After his playing days on the PGA Tour finished in the mid-1970s, Rosburg became a commentator for ABC sports television. He pioneered the now-common practice of roving on the golf course and reporting from the fairways. At the time of his death, he was the longest serving active golf announcer on television, with more than 30 years behind the microphone. He is remembered for his catch phrase, "He's got no chance, Jim", which Rosburg would utter whenever he encountered a golfer who had hit his ball into a seemingly impossible position (usually behind a tree or in deep grass), upon which the player would then produce a miraculous recovery. The "Jim" is in reference to ABC commentator Jim McKay.

Rosburg is also credited with helping ABC hire Judy Rankin, who was the first full-time female golf commentator to cover men's events, including the major championships. Rosburg worked nearly three decades as a commentator with Dave Marr, who, like Rosburg, won a single PGA Championship.

== Personal life ==
Rosburg died in Palm Springs, California after sustaining a head injury in a fall at an Indio, California restaurant. He was survived by his wife and their three children.

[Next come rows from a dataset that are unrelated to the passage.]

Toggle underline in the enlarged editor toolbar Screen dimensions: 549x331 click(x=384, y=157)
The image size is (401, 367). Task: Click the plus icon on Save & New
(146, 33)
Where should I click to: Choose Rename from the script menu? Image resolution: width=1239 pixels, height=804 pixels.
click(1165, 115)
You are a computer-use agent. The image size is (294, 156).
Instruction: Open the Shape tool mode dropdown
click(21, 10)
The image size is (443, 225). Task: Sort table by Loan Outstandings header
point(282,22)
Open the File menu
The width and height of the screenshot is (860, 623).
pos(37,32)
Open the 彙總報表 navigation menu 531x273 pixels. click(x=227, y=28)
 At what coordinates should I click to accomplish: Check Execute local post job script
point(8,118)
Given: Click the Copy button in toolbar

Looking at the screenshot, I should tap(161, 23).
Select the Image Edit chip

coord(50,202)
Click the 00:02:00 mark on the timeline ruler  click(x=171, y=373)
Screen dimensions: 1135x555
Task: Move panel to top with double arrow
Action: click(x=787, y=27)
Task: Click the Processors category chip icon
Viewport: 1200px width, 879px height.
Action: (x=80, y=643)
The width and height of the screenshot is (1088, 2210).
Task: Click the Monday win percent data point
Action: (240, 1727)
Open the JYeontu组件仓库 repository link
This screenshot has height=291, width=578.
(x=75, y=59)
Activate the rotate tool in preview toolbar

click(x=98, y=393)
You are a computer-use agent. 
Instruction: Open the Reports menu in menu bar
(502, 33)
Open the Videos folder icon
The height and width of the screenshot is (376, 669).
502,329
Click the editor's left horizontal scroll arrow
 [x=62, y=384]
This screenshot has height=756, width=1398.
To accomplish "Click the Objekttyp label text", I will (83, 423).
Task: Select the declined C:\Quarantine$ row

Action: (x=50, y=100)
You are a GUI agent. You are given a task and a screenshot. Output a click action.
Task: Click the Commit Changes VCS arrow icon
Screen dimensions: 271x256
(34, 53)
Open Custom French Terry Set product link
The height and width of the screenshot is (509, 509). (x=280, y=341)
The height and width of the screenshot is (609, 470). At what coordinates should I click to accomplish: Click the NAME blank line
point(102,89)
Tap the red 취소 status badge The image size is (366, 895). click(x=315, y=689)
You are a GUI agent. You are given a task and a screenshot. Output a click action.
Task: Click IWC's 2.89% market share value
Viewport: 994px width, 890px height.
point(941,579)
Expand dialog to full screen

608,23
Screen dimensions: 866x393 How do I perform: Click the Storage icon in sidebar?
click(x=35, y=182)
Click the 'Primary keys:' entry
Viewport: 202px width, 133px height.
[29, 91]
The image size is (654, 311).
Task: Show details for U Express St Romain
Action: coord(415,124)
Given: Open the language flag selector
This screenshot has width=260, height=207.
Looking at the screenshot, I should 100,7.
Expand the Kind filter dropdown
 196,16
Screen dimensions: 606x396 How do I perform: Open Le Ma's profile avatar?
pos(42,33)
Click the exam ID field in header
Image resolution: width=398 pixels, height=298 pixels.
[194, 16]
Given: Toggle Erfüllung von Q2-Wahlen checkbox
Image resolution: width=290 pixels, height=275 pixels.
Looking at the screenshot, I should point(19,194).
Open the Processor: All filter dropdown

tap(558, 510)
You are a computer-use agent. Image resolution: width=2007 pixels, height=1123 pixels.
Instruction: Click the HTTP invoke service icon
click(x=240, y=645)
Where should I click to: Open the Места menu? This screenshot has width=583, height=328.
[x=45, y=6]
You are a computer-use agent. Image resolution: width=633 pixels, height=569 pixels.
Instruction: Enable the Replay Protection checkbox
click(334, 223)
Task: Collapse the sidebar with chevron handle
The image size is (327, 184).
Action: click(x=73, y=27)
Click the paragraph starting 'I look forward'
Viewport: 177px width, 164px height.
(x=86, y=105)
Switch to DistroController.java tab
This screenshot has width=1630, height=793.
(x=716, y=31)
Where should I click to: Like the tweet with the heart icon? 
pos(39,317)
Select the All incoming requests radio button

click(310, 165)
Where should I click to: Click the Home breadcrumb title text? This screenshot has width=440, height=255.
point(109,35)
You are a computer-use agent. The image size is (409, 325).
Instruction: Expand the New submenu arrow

==Professional wins (10)==
===PGA Tour wins (6)===

| Legend |
|---|
| Major championships (1) |
| Other PGA Tour (5) |

| No. | Date | Tournament | Winning score | Margin of victory | Runner(s)-up |
|---|---|---|---|---|---|
| 1 | Dec 12, 1954 | Miami Open | −7 (71-68-69-65=273) | 1 stroke | USA Bo Wininger |
| 2 | Sep 2, 1956 | Motor City Open | −4 (70-70-72-72=284) | Playoff | USA Ed Furgol |
| 3 | Oct 7, 1956 | Convair-San Diego Open | −18 (70-68-67-65=270) | 2 strokes | USA Dick Mayer |
| 4 | Aug 2, 1959 | PGA Championship | −3 (71-72-68-66=277) | 1 stroke | USA Jerry Barber, USA Doug Sanders |
| 5 | Jan 22, 1961 | Bing Crosby National Pro-Am | −6 (69-67-74-72=282) | 1 stroke | ARG Roberto De Vicenzo, USA Dave Ragan |
| 6 | Feb 13, 1972 | Bob Hope Desert Classic | −16 (66-69-72-70-67=344) | 1 stroke | USA Lanny Wadkins |

PGA Tour playoff record (1–5)

| No. | Year | Tournament | Opponent(s) | Result |
|---|---|---|---|---|
| 1 | 1956 | Motor City Open | USA Ed Furgol | Won with par on first extra hole |
| 2 | 1958 | Eastern Open Invitational | USA Jack Burke Jr., USA Art Wall Jr. | Wall won with birdie on first extra hole |
| 3 | 1961 | Greater Seattle Open Invitational | USA Jacky Cupit, USA Dave Marr | Marr won with birdie on first extra hole |
| 4 | 1961 | Bakersfield Open | USA Jack Fleck | Lost to birdie on first extra hole |
| 5 | 1962 | Orange County Open Invitational | USA Tony Lema | Lost to birdie on third extra hole |

Source:

===Other wins (4)===
- 1957 Mexican Open
- 1959 Utah Open
- 1969 PGA Club Professional Championship

- 1981 Liberty Mutual Legends of Golf (with Gene Littler)

==Major championships==
===Wins (1)===

| Year | Championship | 54 holes | Winning score | Margin | Runners-up |
|---|---|---|---|---|---|
| 1959 | PGA Championship | 6 shot deficit | −3 (71-72-68-66=277) | 1 stroke | USA Jerry Barber, USA Doug Sanders |

===Results timeline===

| Tournament | 1948 | 1949 |
|---|---|---|
| Masters Tournament | 52 |  |
| U.S. Open | CUT |  |
| PGA Championship |  |  |

| Tournament | 1950 | 1951 | 1952 | 1953 | 1954 | 1955 | 1956 | 1957 | 1958 | 1959 |
|---|---|---|---|---|---|---|---|---|---|---|
| Masters Tournament |  |  |  |  | T6 | T4 | 16 | CUT |  | T30 |
| U.S. Open |  |  |  | T21 | T29 | T5 | T45 |  | T5 | 2 |
| PGA Championship |  |  |  |  |  |  |  |  | T11 | 1 |

| Tournament | 1960 | 1961 | 1962 | 1963 | 1964 | 1965 | 1966 | 1967 | 1968 | 1969 |
|---|---|---|---|---|---|---|---|---|---|---|
| Masters Tournament | T20 | T15 | DQ | CUT | CUT | CUT | T10 | T21 | T30 |  |
| U.S. Open | T23 | 21 | 13 | CUT | T9 | T38 | T44 |  |  | T2 |
| PGA Championship | CUT | T19 |  | T40 | T56 | CUT | T43 | CUT | CUT | CUT |

| Tournament | 1970 | 1971 | 1972 | 1973 | 1974 |
|---|---|---|---|---|---|
| Masters Tournament | 44 |  | T45 |  |  |
| U.S. Open | T64 | T3 | CUT |  |  |
| PGA Championship | 63 | T9 | T53 | T66 | 76 |

Note: Rosburg never played in The Open Championship.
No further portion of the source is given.